The table below shows a summary of the top 10 weather events sorted from highest total fatalities and injuries. The averages of these items are also shown for context. Tornadoes by far are the most harmful to public health as they have caused the highest number of fatalities and injuries over time. Excessive heat follows tornadoes with the second highest total number of fatalities.
library(dplyr)
summary <- summarise(group_by(data, EVTYPE),
TotalFatalities = sum(FATALITIES),
TotalInjuries = sum(INJURIES),
AvgFatalities = round(mean(FATALITIES),3),
AvgInjuries = round(mean(INJURIES),3)
)
summaryTable <- arrange(summary,
desc(TotalFatalities),
desc(TotalInjuries),
desc(AvgFatalities),
desc(AvgInjuries)
)
summaryTable
## Source: local data frame [985 x 5]
##
## EVTYPE TotalFatalities TotalInjuries AvgFatalities AvgInjuries
## 1 TORNADO 5633 91346 0.093 1.506
## 2 EXCESSIVE HEAT 1903 6525 1.134 3.889
## 3 FLASH FLOOD 978 1777 0.018 0.033
## 4 HEAT 937 2100 1.222 2.738
## 5 LIGHTNING 816 5230 0.052 0.332
## 6 TSTM WIND 504 6957 0.002 0.032
## 7 FLOOD 470 6789 0.019 0.268
## 8 RIP CURRENT 368 232 0.783 0.494
## 9 HIGH WIND 248 1137 0.012 0.056
## 10 AVALANCHE 224 170 0.580 0.440
## .. ... ... ... ... ...
Second, we evaluate the economic impact of weather events.
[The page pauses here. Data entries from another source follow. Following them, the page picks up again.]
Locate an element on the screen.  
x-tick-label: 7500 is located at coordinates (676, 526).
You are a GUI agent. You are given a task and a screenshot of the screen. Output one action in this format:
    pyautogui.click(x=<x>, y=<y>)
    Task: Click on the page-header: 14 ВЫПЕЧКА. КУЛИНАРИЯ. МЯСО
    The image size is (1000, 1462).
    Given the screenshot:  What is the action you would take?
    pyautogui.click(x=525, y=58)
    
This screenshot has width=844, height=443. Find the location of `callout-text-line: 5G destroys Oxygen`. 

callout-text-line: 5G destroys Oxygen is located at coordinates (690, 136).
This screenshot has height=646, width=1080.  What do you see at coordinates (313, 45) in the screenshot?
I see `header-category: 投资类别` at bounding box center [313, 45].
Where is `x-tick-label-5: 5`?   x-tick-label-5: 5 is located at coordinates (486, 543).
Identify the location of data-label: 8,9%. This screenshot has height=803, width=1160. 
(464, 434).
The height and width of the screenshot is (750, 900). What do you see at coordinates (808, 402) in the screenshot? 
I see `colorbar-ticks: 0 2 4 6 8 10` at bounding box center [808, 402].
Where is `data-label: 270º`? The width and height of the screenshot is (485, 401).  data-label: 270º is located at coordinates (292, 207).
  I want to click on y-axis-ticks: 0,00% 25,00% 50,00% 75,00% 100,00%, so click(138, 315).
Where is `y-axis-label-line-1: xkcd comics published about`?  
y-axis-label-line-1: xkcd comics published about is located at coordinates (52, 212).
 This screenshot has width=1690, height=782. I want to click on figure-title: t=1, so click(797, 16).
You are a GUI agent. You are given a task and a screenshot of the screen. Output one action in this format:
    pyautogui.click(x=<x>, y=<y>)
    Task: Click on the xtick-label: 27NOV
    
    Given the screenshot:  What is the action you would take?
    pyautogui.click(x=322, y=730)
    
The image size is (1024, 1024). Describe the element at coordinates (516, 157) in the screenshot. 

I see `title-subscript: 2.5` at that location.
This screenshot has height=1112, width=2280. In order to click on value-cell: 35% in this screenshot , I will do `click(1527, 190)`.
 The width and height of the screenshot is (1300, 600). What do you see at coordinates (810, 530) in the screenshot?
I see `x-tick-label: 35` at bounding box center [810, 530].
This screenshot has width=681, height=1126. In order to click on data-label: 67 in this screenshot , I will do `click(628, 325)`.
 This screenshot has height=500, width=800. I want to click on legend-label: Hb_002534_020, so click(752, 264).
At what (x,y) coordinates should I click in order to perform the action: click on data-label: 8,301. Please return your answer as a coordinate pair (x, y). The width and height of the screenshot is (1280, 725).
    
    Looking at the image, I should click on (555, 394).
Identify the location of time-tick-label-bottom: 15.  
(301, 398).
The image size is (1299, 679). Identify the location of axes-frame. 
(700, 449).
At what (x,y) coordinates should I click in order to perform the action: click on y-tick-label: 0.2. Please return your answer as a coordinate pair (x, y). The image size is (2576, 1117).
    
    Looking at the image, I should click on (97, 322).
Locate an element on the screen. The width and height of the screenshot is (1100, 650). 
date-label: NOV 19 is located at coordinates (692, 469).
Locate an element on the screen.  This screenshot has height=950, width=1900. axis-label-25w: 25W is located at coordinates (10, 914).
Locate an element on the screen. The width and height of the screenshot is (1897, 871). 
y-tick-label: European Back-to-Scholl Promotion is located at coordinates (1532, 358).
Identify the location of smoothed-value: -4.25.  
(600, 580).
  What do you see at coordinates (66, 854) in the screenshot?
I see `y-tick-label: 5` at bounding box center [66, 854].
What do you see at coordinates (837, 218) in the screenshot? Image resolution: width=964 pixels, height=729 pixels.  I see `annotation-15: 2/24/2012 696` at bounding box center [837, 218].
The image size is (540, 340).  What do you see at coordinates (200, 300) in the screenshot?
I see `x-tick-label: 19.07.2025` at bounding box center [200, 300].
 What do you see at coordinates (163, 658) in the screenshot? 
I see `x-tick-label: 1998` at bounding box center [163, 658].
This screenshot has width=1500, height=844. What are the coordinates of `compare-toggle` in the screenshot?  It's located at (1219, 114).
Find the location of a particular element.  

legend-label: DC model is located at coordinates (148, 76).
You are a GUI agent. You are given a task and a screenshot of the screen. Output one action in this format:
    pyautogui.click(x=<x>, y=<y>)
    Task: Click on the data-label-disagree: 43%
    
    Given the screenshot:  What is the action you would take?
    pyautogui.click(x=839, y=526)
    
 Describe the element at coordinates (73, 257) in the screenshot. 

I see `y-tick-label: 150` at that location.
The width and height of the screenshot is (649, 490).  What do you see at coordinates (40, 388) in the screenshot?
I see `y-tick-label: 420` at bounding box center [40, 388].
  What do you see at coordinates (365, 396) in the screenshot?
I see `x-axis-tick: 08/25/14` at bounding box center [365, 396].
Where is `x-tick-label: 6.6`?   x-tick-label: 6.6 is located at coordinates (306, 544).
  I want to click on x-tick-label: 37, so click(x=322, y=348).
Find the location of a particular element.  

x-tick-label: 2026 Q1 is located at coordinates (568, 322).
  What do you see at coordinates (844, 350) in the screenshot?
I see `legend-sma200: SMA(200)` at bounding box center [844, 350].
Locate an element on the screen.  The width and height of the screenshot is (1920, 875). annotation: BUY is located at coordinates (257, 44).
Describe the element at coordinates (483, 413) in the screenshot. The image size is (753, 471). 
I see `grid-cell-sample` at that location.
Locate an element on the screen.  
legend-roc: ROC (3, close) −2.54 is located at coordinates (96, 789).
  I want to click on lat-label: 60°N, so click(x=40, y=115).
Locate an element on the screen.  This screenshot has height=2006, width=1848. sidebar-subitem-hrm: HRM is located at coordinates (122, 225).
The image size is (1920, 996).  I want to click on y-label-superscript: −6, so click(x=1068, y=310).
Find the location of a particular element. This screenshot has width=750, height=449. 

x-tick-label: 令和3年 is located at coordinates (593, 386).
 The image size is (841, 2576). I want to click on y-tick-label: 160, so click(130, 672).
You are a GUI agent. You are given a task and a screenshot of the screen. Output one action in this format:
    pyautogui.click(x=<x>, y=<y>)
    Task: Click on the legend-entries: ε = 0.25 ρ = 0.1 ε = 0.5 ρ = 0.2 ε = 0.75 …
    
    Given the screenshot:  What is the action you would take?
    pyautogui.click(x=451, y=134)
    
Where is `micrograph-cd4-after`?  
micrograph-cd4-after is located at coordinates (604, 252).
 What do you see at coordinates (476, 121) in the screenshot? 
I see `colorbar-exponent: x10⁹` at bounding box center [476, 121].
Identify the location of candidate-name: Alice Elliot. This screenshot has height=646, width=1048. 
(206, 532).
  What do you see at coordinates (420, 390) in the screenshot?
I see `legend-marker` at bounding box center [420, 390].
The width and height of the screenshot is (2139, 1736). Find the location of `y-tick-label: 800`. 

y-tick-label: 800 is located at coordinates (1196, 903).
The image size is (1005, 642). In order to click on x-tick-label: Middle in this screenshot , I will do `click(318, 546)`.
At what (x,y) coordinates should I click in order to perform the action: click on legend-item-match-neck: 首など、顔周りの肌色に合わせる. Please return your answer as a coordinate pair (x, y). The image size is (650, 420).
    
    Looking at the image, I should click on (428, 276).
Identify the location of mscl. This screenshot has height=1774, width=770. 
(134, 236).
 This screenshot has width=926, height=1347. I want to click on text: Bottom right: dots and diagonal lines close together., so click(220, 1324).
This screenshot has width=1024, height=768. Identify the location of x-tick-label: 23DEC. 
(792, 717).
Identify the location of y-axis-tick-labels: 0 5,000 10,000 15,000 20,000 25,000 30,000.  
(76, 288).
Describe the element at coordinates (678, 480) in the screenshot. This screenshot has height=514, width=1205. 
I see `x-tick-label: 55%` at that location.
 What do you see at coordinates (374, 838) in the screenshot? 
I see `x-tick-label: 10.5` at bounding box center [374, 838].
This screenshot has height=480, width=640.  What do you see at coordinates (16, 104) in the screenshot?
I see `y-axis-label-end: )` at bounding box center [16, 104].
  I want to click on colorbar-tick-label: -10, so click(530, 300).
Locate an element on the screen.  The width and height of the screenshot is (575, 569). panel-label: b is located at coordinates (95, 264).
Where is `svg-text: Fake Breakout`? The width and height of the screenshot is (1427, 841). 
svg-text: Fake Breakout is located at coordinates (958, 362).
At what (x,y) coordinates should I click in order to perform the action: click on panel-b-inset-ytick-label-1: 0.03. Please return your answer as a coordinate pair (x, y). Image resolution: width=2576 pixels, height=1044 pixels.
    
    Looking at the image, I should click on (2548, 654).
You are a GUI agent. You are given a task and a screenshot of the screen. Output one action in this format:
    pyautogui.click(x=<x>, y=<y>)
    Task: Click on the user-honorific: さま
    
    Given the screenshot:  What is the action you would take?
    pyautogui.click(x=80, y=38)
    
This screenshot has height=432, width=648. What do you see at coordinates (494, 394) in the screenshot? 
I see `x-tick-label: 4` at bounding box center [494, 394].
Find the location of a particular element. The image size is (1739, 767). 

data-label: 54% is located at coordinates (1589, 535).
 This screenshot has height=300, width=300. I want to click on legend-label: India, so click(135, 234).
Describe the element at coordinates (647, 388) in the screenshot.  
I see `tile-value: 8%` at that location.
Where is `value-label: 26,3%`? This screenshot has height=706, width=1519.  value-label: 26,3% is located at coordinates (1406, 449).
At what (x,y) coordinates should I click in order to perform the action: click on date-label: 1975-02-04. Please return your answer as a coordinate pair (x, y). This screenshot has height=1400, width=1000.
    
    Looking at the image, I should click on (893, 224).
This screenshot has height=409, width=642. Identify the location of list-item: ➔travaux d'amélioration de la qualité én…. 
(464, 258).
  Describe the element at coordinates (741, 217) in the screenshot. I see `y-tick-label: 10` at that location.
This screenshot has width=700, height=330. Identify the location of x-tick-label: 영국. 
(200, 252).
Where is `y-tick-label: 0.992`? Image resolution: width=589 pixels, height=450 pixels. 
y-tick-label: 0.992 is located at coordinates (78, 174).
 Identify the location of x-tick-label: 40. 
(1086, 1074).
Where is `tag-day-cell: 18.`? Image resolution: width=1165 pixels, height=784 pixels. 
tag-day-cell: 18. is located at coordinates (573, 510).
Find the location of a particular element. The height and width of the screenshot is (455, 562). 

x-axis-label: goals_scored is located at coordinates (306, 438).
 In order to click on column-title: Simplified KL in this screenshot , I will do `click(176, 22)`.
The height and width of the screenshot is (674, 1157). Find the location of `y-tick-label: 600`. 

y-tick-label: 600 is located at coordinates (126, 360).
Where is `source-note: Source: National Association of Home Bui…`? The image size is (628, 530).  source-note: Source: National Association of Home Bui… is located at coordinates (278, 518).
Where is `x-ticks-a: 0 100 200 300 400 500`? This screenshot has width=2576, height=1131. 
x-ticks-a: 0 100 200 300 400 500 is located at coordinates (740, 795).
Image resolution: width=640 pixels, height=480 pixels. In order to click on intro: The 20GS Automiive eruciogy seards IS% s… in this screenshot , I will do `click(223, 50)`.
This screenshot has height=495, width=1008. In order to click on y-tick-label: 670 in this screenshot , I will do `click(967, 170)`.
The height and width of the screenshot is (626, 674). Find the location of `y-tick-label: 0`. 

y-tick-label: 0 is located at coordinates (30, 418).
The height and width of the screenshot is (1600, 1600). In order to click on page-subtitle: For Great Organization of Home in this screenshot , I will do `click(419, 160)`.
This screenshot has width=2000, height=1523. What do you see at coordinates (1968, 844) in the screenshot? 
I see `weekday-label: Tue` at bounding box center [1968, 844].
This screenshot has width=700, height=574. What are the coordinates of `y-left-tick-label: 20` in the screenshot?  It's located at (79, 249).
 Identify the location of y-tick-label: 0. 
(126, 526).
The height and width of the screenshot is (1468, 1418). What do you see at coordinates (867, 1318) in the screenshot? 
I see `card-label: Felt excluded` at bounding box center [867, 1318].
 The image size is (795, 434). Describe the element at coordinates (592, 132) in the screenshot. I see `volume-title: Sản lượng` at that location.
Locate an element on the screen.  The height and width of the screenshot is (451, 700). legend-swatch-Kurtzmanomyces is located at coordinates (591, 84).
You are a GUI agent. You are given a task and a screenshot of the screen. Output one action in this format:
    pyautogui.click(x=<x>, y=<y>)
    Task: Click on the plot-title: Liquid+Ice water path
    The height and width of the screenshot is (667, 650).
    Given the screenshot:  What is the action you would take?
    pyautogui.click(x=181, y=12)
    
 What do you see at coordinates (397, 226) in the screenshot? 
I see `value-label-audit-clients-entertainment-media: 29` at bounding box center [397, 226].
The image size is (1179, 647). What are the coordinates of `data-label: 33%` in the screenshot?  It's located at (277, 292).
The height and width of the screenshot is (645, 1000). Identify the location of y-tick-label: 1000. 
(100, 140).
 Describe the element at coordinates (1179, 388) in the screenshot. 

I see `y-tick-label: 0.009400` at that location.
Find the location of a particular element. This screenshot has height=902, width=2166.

To do this we use the property damage field (PROPDMG) provided in our data.
A caveat is that our data uses a secondary field (PROPDMGEXP) to denote the property damage expression where K, M, and B are used to signify Thousand, Million, and Billion respectively. We used R code below to create a field that multiplies the property damage field to create a single measure of currency. We noticed some data collection issues as all rows did not contain the appropriate damage expression as specified. Thus, our analysis will only include values where a damage expression was specified.
kData <- mutate(data[data$PROPDMGEXP == 'K',], PROPDMGNUM = PROPDMG * 1000)
mData <- mutate(data[data$PROPDMGEXP == 'M' | data$PROPDMGEXP == 'm' ,], PROPDMGNUM = PROPDMG * 1000000)
bData <- mutate(data[data$PROPDMGEXP == 'B',], PROPDMGNUM = PROPDMG * 1000000000)
demageData <- rbind(kData,mData,bData)
The table below shows a summary of the top 10 weather events sorted by the highest total property damage. Floods and Hurricane/Typhoon where the top 2 while Tornado was in third place even though it was number one from a health impact perspective.
demageSummary <- summarise(group_by(demageData, EVTYPE), totalDemage = sum(PROPDMGNUM))
demageSummaryTable <- arrange(demageSummary, desc(totalDemage))
demageSummaryTable
## Source: local data frame [404 x 2]
##
## EVTYPE totalDemage
## 1 FLOOD 144657709800
## 2 HURRICANE/TYPHOON 69305840000
## 3 TORNADO 56937160480
## 4 STORM SURGE 43323536000
## 5 FLASH FLOOD 16140811510
## 6 HAIL 15732266720
## 7 HURRICANE 11868319010
## 8 TROPICAL STORM 7703890550
## 9 WINTER STORM 6688497250
## 10 HIGH WIND 5270046260
## .. ... ...